Give the entries from the line containing "The height and width of the screenshot is (912, 1313)." up to and including the line containing "Looking at the screenshot, I should pos(119,96)." as a Markdown table with the columns Row and Text, one line per row and blank lines left out.

§

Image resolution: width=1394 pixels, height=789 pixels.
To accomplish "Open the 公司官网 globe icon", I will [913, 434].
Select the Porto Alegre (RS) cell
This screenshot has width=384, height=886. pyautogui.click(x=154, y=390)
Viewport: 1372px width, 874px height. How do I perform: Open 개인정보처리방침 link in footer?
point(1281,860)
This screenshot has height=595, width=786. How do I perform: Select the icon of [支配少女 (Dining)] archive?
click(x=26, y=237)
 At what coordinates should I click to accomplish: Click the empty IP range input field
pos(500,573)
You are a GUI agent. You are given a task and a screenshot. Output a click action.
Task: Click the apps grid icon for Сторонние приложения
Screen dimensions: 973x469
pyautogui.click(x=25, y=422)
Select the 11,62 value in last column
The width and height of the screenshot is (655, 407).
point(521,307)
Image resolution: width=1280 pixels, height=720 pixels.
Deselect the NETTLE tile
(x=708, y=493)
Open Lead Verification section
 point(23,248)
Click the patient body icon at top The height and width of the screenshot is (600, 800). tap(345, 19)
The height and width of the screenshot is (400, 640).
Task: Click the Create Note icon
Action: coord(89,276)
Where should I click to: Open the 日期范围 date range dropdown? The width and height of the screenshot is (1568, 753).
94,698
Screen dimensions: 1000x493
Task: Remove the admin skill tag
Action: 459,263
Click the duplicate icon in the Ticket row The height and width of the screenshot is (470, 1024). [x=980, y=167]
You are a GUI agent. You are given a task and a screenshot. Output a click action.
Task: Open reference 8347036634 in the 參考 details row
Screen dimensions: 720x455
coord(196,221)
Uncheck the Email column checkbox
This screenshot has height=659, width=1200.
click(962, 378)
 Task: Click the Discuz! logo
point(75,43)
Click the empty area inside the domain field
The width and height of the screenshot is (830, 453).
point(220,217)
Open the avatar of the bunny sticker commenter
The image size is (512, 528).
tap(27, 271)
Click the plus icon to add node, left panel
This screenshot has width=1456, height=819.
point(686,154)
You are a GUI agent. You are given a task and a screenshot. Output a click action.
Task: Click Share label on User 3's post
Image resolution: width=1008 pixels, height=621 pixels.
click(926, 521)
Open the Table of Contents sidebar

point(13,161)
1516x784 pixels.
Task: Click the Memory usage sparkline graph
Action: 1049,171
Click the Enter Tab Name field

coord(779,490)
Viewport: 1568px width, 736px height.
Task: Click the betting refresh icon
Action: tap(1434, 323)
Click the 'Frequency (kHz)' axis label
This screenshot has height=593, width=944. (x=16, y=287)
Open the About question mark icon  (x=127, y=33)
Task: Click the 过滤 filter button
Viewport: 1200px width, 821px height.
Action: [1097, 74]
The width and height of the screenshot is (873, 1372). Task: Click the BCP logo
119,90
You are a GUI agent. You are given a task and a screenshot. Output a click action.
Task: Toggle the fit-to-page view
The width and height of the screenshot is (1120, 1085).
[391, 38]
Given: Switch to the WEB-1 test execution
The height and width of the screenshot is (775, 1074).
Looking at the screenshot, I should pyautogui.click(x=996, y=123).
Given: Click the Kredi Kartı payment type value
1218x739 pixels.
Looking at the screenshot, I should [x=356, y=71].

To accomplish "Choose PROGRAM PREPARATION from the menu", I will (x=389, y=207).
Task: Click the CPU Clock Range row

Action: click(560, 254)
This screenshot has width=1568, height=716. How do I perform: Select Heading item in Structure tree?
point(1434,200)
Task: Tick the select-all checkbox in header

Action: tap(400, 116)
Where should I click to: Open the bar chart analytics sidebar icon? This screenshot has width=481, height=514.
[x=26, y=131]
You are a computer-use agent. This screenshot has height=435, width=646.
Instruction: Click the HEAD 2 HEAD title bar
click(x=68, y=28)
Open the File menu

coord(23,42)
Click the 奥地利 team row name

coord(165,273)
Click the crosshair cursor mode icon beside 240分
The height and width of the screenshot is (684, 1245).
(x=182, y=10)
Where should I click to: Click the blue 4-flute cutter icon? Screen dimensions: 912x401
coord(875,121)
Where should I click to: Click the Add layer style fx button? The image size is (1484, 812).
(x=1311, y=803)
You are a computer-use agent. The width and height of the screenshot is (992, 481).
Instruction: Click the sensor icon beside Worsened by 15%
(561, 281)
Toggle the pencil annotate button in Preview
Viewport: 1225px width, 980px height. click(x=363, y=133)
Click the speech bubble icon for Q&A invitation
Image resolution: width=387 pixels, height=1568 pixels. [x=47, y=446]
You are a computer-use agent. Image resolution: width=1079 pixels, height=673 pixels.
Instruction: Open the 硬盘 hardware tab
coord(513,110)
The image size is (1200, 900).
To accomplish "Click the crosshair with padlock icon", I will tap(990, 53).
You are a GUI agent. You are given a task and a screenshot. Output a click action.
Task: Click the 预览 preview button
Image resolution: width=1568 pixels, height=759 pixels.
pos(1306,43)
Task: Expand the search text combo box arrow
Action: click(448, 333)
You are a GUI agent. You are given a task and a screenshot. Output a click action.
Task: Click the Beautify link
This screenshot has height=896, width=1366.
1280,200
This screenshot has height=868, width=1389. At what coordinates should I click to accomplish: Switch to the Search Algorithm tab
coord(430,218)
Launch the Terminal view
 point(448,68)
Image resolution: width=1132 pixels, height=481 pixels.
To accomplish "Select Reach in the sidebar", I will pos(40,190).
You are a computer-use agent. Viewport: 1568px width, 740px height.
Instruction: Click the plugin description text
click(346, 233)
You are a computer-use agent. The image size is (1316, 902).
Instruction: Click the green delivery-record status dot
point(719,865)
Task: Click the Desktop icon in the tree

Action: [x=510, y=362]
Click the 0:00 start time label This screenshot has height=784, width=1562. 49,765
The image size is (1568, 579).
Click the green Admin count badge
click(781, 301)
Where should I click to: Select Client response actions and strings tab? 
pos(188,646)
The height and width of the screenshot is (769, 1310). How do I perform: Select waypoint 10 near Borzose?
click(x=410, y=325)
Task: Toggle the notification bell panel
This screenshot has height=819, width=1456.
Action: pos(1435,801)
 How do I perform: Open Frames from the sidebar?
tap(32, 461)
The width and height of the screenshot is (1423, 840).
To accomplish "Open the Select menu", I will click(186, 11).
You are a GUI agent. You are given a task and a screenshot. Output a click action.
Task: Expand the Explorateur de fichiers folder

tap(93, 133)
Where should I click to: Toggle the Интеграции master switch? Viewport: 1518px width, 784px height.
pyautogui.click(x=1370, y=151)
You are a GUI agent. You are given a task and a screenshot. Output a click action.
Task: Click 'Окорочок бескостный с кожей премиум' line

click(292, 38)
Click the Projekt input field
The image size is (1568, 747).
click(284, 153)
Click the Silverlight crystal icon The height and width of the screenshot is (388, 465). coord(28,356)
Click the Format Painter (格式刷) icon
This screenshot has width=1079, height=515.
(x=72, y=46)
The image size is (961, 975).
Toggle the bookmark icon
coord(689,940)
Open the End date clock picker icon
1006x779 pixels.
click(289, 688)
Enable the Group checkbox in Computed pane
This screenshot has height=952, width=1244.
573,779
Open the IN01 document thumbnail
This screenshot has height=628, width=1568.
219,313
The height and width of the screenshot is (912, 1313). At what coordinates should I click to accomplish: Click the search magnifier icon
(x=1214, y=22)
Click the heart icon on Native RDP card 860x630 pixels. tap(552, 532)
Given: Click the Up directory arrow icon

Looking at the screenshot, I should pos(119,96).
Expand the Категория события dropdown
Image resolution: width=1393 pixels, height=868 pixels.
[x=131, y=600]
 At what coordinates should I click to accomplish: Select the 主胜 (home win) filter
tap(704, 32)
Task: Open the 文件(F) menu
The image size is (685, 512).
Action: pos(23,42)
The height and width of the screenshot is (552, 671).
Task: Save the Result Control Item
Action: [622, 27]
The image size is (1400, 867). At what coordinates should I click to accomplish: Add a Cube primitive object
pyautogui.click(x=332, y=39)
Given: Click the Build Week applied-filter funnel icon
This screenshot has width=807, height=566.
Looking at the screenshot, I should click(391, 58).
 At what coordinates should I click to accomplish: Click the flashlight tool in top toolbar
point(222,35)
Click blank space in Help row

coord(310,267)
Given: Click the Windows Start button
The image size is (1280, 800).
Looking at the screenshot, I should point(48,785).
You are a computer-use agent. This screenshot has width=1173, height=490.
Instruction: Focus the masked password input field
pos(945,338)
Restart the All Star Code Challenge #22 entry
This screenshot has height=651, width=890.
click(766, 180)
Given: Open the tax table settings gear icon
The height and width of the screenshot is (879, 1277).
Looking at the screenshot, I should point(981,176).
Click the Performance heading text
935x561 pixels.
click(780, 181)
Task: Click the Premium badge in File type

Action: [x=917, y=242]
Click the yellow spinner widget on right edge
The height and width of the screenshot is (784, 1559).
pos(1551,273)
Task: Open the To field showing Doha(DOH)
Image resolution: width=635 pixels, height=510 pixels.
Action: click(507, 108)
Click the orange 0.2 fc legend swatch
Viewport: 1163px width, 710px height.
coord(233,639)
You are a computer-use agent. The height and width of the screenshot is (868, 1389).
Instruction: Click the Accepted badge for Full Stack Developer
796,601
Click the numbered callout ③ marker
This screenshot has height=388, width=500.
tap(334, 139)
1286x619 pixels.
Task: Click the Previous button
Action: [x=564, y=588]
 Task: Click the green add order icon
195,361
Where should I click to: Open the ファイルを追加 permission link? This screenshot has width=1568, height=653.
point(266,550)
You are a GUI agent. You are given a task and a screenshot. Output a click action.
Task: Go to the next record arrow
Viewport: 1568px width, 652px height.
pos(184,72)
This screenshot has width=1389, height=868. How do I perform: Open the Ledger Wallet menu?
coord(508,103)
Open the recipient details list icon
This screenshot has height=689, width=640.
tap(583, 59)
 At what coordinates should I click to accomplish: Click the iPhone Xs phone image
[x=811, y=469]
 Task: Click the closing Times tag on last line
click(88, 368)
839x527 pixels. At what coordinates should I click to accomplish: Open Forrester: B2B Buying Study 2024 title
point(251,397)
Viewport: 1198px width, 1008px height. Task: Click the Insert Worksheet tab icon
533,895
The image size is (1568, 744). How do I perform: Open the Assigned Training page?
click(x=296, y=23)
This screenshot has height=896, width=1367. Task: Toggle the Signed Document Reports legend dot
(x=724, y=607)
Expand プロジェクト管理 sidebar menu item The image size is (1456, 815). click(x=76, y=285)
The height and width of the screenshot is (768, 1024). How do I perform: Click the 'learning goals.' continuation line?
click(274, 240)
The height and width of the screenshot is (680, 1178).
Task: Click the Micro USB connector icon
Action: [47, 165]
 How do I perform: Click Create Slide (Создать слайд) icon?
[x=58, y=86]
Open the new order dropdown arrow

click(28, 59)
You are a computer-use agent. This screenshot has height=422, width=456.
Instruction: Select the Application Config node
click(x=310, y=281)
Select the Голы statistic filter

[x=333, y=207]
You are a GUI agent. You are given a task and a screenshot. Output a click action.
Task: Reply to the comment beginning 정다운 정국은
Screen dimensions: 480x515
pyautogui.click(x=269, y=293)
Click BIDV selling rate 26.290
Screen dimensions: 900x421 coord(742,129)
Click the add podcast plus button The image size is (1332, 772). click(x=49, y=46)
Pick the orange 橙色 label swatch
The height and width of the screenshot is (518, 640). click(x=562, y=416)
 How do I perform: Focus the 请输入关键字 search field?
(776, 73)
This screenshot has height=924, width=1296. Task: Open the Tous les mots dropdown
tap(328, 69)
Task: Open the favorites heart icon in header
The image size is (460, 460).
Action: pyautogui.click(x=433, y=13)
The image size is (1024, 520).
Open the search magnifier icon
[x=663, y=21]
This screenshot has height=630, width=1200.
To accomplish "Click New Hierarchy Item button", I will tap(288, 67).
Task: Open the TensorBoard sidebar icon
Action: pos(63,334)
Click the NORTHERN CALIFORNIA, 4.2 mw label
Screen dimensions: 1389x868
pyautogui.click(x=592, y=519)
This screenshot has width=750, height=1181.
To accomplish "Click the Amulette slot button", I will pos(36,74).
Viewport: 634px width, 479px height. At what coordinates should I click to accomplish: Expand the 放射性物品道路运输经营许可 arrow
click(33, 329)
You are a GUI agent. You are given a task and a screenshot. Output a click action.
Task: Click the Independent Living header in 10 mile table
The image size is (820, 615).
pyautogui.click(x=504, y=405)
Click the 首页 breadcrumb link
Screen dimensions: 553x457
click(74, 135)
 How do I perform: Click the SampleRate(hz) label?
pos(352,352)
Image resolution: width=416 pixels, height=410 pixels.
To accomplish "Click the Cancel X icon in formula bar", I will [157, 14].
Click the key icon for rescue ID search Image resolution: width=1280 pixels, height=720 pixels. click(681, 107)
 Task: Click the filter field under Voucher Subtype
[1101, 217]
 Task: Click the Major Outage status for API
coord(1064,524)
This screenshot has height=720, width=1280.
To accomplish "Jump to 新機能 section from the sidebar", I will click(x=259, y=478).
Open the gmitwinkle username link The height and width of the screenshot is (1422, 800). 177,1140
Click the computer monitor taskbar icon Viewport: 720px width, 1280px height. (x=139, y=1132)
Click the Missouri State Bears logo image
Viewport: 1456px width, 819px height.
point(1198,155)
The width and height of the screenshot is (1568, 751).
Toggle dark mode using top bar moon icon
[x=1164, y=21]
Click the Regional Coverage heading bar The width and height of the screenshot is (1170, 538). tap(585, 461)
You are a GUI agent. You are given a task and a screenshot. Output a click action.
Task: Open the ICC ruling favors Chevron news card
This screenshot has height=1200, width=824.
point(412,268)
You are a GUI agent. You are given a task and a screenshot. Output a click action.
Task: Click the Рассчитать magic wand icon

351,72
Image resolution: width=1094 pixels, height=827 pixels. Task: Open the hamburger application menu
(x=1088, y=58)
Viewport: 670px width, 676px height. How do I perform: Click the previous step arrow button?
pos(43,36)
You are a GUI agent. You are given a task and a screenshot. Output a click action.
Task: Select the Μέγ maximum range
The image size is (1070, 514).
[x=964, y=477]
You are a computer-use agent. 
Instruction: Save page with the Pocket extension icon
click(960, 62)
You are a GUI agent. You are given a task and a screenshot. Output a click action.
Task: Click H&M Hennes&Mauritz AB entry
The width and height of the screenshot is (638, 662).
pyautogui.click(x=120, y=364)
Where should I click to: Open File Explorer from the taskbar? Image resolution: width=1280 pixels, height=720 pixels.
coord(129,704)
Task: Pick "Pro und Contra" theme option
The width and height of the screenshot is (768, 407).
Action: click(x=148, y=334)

§

» Exercise output:
| Row | Text |
|---|---|
| 1 | The height and width of the screenshot is (912, 1313). At what coordinates should I click to accomplish: Click the search magnifier icon |
| 2 | (x=1214, y=22) |
| 3 | Click the heart icon on Native RDP card 860x630 pixels. tap(552, 532) |
| 4 | Given: Click the Up directory arrow icon |
| 5 | Looking at the screenshot, I should pos(119,96). |